Experimental procedure

Material

The mild steel used for this work was obtained in the open market and analyzed at the Applied Microscopy and Triboelectrochemical Research Laboratory, Department of Chemical and Metallurgical Engineering, Tshwane University of Technology, South Africa. The mild steel has the nominal per cent composition: 0.401C, 0.169Si, 0.440Mn, 0.005P, 0.012S, 0.080Cu, 0.008Ni, 0.025Al, and the rest being Fe.

Inhibitor

Aniline (ANL) a brownish, translucent liquid is the inhibitor used. The structural formula of ANL is shown in Fig. 1. The molecular formula is C₆H₅NH₂ while the molar mass is 93.13 g mol⁻¹.

Fig. 1

Chemical structure of Aniline (AN)

ANL was prepared in various concentrations of 1.25, 2.5, 3.75, 5, 6.25, and 7.5 % which were used as the inhibiting medium.

Test media

The test medium used for the investigation consists of 200 ml of 0.5 M dilute HCl of Analar grade with 3.5 % recrystalized sodium chloride in addition to the vspecified concentrations of aniline.

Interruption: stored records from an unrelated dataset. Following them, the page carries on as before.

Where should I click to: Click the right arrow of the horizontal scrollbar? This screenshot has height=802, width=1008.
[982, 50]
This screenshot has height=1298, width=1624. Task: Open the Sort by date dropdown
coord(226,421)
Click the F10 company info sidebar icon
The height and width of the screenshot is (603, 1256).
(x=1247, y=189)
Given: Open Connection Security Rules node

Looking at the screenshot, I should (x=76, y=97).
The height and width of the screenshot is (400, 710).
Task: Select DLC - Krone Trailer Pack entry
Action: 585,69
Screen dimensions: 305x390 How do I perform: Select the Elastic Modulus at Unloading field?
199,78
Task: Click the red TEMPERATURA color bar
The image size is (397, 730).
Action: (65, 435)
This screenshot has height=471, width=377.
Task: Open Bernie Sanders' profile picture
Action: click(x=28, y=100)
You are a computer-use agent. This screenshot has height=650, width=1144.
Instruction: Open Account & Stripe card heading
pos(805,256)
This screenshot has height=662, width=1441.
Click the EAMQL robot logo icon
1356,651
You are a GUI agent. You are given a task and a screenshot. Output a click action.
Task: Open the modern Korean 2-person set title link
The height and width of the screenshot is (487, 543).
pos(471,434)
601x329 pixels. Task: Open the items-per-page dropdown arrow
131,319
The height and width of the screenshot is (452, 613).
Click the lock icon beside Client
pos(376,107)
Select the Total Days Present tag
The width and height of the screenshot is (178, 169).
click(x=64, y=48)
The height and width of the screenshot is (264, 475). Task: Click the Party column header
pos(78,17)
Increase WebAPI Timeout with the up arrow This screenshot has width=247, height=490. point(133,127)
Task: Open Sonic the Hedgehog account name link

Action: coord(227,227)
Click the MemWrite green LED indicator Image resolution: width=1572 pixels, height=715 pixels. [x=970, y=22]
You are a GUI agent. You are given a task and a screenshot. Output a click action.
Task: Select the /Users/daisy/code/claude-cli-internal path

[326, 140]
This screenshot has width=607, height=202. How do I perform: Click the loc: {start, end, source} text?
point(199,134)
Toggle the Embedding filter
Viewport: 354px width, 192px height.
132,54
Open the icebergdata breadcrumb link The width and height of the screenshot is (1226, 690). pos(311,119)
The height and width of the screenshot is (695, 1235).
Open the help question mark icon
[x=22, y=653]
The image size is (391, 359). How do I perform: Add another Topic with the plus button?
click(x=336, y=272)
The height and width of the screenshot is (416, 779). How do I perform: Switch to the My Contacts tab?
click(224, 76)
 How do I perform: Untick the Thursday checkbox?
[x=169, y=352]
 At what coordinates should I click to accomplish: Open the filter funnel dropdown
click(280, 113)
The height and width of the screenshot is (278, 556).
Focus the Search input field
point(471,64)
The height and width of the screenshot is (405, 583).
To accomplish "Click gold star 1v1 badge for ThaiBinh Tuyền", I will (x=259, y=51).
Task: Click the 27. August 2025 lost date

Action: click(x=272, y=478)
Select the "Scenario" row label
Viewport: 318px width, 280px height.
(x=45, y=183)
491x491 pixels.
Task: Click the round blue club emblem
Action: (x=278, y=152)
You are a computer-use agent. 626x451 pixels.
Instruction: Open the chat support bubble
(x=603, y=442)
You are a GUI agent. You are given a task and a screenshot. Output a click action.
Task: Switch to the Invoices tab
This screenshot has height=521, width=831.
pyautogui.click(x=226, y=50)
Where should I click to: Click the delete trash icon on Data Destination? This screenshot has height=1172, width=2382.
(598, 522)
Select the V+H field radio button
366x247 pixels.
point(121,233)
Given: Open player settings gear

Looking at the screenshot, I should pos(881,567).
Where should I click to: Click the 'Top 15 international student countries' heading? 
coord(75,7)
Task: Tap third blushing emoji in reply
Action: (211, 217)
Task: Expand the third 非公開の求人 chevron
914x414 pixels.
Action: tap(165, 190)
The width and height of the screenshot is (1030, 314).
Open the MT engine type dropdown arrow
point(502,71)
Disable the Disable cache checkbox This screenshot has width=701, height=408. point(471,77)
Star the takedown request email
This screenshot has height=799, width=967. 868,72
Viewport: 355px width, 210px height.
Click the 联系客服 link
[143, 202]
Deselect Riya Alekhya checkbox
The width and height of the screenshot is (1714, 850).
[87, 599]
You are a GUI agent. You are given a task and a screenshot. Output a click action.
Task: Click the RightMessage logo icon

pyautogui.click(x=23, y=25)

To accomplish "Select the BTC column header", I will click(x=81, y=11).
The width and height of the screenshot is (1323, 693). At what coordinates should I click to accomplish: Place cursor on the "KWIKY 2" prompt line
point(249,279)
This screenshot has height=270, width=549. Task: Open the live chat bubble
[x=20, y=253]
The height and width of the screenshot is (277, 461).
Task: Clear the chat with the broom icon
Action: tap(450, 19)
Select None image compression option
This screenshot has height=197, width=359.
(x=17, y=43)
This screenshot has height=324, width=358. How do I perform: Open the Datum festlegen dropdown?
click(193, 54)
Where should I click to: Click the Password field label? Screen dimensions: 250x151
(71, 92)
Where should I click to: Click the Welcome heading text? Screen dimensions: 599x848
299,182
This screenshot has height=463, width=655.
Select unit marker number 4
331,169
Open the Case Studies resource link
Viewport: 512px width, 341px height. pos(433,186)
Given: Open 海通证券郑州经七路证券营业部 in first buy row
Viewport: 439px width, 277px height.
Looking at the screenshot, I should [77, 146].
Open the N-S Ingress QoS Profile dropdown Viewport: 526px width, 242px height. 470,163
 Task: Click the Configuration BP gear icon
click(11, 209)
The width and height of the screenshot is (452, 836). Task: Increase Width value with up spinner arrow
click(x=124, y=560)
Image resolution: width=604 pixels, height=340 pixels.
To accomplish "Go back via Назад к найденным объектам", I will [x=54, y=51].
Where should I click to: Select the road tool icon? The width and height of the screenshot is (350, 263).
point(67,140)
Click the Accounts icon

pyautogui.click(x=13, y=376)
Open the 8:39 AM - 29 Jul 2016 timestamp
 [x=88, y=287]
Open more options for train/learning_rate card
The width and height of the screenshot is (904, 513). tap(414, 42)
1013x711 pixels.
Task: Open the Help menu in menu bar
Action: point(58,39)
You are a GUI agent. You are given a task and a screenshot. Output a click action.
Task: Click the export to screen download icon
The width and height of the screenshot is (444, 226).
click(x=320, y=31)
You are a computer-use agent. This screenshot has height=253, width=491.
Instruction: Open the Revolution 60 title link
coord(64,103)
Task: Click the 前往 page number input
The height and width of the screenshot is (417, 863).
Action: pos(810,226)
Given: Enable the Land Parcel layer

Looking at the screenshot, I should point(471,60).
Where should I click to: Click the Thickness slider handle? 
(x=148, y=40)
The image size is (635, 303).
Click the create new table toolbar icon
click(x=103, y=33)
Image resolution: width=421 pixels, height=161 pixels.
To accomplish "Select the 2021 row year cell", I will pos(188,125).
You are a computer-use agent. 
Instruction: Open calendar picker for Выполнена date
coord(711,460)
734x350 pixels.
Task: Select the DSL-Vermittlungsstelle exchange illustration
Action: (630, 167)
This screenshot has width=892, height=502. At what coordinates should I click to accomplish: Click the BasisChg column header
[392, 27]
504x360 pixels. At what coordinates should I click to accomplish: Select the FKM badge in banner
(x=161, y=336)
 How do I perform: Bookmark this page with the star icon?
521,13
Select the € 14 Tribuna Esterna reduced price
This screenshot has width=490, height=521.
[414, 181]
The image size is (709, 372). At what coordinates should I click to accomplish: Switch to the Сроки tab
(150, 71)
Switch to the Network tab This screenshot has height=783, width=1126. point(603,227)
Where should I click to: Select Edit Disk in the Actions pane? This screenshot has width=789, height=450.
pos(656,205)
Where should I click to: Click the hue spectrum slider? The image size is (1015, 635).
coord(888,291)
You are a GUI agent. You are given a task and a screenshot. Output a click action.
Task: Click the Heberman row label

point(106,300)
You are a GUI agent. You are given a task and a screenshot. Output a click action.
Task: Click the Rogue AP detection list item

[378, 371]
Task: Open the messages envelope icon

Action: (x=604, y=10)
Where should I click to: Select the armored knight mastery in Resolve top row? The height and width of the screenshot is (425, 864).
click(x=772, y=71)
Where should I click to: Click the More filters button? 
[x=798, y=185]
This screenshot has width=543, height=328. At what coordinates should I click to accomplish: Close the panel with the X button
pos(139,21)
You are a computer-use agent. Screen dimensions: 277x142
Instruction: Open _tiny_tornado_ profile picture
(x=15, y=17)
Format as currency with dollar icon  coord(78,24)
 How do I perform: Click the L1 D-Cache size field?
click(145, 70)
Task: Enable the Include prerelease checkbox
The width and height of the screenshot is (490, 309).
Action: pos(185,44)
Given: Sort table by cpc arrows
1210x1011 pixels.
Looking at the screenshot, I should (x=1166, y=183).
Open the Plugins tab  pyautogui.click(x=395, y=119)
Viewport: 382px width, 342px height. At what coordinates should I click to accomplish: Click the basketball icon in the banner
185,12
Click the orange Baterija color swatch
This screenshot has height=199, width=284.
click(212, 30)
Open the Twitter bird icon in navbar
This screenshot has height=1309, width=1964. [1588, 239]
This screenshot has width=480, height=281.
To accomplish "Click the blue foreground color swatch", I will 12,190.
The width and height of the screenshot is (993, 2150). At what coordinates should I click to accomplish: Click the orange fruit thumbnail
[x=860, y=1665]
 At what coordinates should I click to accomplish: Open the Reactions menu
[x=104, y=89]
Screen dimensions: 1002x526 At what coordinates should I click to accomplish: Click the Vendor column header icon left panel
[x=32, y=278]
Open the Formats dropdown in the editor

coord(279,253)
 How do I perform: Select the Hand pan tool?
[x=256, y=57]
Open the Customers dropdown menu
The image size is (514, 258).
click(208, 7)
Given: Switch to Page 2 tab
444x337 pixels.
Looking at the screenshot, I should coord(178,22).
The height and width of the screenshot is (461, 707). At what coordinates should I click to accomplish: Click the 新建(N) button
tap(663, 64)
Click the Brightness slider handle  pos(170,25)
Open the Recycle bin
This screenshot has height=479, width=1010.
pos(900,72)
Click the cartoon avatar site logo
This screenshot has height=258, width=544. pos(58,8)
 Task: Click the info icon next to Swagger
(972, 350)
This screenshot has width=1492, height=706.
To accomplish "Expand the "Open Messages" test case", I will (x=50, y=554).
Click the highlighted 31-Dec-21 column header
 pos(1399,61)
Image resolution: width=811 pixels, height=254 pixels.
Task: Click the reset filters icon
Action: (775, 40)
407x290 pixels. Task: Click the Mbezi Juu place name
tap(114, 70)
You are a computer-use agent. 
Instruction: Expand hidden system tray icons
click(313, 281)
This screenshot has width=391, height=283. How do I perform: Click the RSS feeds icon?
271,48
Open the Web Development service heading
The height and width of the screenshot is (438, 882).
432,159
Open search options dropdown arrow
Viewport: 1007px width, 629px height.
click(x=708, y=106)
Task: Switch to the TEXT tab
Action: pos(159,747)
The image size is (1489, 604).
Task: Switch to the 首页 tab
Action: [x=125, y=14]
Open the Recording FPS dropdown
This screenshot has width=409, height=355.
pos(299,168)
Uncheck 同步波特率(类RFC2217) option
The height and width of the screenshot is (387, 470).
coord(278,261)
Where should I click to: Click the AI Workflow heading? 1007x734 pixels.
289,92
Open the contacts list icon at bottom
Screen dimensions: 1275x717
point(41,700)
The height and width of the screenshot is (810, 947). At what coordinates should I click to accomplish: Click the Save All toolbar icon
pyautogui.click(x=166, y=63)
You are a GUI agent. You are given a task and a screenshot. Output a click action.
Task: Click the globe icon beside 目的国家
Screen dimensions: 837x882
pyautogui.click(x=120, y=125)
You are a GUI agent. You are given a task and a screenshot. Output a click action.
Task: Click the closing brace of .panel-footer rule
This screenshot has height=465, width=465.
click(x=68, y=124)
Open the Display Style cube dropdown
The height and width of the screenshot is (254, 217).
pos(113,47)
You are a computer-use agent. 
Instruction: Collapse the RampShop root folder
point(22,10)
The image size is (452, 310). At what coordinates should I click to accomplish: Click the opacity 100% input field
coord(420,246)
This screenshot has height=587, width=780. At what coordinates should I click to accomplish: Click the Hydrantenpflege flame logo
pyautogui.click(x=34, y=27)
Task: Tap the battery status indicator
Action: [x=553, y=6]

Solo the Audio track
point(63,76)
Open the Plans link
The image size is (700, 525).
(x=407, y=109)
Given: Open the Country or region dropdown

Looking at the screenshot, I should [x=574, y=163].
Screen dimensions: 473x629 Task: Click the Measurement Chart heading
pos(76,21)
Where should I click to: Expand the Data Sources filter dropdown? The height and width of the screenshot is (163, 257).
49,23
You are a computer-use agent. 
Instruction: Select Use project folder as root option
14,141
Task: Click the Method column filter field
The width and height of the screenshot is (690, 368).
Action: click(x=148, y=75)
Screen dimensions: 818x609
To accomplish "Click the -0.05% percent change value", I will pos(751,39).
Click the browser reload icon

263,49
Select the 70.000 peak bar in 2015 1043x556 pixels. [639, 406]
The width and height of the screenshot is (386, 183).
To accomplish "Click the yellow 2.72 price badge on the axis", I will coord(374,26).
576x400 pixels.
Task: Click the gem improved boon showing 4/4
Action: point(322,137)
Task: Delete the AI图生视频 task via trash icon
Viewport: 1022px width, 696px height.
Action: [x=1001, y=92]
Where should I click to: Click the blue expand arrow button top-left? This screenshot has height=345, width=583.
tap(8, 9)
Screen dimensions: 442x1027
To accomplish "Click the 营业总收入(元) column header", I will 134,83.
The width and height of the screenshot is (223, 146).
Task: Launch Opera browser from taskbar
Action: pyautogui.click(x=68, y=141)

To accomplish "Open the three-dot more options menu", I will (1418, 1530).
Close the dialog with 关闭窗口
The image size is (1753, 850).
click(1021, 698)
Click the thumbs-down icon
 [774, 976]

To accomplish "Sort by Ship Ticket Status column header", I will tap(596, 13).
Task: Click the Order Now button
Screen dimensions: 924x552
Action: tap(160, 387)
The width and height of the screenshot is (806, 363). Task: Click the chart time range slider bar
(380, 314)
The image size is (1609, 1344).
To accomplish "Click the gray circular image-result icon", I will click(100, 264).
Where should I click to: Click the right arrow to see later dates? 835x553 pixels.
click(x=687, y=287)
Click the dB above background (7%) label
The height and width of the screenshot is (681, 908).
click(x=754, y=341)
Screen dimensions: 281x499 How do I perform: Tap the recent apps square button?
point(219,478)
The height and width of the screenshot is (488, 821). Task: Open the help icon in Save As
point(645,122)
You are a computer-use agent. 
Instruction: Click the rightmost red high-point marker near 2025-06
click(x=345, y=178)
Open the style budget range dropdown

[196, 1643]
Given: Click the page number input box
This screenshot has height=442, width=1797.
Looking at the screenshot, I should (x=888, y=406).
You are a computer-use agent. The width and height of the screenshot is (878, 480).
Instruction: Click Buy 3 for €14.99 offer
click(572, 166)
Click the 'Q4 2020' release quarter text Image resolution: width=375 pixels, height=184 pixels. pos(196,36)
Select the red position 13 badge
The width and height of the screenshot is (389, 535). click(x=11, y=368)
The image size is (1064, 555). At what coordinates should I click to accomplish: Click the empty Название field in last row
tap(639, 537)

Preparation of test specimens

A cylindrical mild steel rod with a diameter of 14.5 mm was carefully machined and cut into a number of test specimens of average dimensions of length 6 mm. A 3-mm hole was drilled at the center for suspension. These mild steel specimens were then thoroughly rinsed with distilled water and cleansed with acetone before analysis.

Weight-loss experiments

Weighed test pieces were totally immersed in each of the various prepared test solutions contained in a 200-ml plastic container maintained in static condition at ambient temperature for 360 h with and without inhibitor addition. They were taken out every 72 h, washed with distilled water, rinsed with acetone, dried, and re-weighed. The tests without inhibitors were done for comparison with the tests in inhibited environments to observe the corrosion reaction behavior of the tested specimens. The corrosion rate was calculated using the formula:

$$ R = \left[ {\frac{87.6W}{DAT}} \right] $$

(1)

where W is the weight loss in milligrams, D is the density in g/cm², A is the area in cm², and T is the time of exposure in hours. Curves of corrosion rate (calculated) versus time of immersion were also plotted.

The degree of surface coverage (θ) was calculated from Eq. 2a

$$ \theta = \left[ {\frac{{W_{1} - W_{2} }}{{W_{1} }}} \right] $$

(2)

The % inhibitor efficiency (%IE) was calculated from the relationship:

$$ \% {\text{IE }} = \left[ {\frac{{W_{1} - W_{2} }}{{W_{1} }}} \right]{\text{x 1}}00 $$

(3)

where W ₁ and W ₂ are the corrosion rates in the absence and presence, respectively, of a predetermined concentration of inhibitor. The % inhibitor efficiency was calculated for all the inhibitors throughout the exposure period.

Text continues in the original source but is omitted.